## GOAL:
Rewrite everything from the line containing "Notice (117, 41)" down to the last of the lines below, swapping "CANDY" for "SWEETS" and leaving everything else unchanged.

## RAW RECORDS:

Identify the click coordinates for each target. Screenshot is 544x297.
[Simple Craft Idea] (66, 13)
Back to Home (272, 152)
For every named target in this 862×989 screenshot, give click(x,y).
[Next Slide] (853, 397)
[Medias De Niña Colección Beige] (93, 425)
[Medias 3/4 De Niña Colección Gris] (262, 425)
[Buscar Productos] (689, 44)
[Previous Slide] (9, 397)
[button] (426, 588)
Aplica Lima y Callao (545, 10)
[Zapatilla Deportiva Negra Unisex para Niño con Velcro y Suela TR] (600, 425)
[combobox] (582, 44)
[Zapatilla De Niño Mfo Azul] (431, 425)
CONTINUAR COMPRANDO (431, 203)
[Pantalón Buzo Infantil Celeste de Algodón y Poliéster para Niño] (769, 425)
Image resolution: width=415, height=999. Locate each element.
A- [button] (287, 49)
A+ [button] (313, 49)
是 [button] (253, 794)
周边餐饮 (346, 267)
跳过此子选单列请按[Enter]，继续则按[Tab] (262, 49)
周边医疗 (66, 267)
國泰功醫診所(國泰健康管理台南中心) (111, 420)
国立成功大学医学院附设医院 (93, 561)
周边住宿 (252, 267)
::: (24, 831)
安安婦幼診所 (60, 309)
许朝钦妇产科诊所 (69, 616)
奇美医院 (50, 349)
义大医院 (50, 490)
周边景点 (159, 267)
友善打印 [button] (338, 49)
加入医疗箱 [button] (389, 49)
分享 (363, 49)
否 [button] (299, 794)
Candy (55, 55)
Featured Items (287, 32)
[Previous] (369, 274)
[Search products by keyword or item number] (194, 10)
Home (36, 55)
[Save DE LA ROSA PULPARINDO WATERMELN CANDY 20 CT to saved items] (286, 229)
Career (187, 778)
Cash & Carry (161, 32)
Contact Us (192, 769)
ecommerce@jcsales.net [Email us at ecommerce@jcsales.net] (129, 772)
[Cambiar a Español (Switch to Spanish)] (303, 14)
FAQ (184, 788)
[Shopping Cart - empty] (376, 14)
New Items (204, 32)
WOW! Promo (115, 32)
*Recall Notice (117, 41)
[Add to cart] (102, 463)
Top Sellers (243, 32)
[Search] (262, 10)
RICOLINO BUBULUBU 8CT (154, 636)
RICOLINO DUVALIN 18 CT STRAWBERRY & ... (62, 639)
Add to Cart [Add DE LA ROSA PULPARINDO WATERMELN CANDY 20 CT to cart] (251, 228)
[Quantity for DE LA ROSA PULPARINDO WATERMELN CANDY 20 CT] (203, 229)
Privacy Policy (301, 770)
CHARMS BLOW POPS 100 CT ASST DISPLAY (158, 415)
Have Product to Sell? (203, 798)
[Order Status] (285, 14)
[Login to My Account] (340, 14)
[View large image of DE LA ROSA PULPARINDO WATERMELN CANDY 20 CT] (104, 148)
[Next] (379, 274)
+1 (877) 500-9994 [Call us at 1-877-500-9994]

## TASK RESPONSE:
*Recall Notice (117, 41)
[Add to cart] (102, 463)
Top Sellers (243, 32)
[Search] (262, 10)
RICOLINO BUBULUBU 8CT (154, 636)
RICOLINO DUVALIN 18 CT STRAWBERRY & ... (62, 639)
Add to Cart [Add DE LA ROSA PULPARINDO WATERMELN SWEETS 20 CT to cart] (251, 228)
[Quantity for DE LA ROSA PULPARINDO WATERMELN SWEETS 20 CT] (203, 229)
Privacy Policy (301, 770)
CHARMS BLOW POPS 100 CT ASST DISPLAY (158, 415)
Have Product to Sell? (203, 798)
[Order Status] (285, 14)
[Login to My Account] (340, 14)
[View large image of DE LA ROSA PULPARINDO WATERMELN SWEETS 20 CT] (104, 148)
[Next] (379, 274)
+1 (877) 500-9994 [Call us at 1-877-500-9994]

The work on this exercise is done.